BEGIN GIVEN DATA
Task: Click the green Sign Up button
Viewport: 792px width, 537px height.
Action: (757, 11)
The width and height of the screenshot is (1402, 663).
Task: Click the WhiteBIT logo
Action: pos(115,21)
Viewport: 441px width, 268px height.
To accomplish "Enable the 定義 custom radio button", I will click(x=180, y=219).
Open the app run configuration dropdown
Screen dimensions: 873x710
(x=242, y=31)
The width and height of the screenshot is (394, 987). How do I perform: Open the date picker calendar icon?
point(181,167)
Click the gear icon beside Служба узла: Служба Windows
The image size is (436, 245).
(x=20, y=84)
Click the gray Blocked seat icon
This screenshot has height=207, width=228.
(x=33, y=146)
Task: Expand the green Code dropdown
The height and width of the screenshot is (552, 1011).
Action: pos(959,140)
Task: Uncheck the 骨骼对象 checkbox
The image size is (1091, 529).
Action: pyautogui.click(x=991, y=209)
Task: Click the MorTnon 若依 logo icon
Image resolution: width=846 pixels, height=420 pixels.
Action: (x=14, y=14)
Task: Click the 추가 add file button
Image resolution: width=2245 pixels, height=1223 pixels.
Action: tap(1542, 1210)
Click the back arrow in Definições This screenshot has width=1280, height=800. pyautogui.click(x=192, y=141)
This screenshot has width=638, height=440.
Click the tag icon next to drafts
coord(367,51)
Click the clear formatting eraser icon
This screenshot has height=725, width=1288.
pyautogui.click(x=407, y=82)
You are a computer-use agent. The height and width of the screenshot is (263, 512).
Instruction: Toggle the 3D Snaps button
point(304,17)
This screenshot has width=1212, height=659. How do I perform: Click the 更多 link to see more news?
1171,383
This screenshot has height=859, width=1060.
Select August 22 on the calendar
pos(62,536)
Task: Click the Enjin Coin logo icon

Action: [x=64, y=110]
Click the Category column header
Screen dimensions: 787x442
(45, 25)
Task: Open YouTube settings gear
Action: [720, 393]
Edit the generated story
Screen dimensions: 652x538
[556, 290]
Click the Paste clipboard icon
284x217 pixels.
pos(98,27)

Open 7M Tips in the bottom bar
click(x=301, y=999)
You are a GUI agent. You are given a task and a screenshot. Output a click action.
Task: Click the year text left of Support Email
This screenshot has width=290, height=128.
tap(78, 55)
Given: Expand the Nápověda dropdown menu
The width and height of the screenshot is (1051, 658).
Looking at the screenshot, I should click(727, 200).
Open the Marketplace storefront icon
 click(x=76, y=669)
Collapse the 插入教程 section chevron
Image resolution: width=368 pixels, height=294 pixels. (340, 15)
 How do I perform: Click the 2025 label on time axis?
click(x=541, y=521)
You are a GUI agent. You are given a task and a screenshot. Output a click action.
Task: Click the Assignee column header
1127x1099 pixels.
END GIVEN DATA
• REQUEST: Reproduce everything from the line containing "Open 7M Tips in the bottom bar" down to the line containing "Image resolution: width=368", keeping each line identical to the records.

• ANSWER IN FULL:
Open 7M Tips in the bottom bar
click(x=301, y=999)
You are a GUI agent. You are given a task and a screenshot. Output a click action.
Task: Click the year text left of Support Email
This screenshot has width=290, height=128.
tap(78, 55)
Given: Expand the Nápověda dropdown menu
The width and height of the screenshot is (1051, 658).
Looking at the screenshot, I should click(727, 200).
Open the Marketplace storefront icon
 click(x=76, y=669)
Collapse the 插入教程 section chevron
Image resolution: width=368 pixels, height=294 pixels. (340, 15)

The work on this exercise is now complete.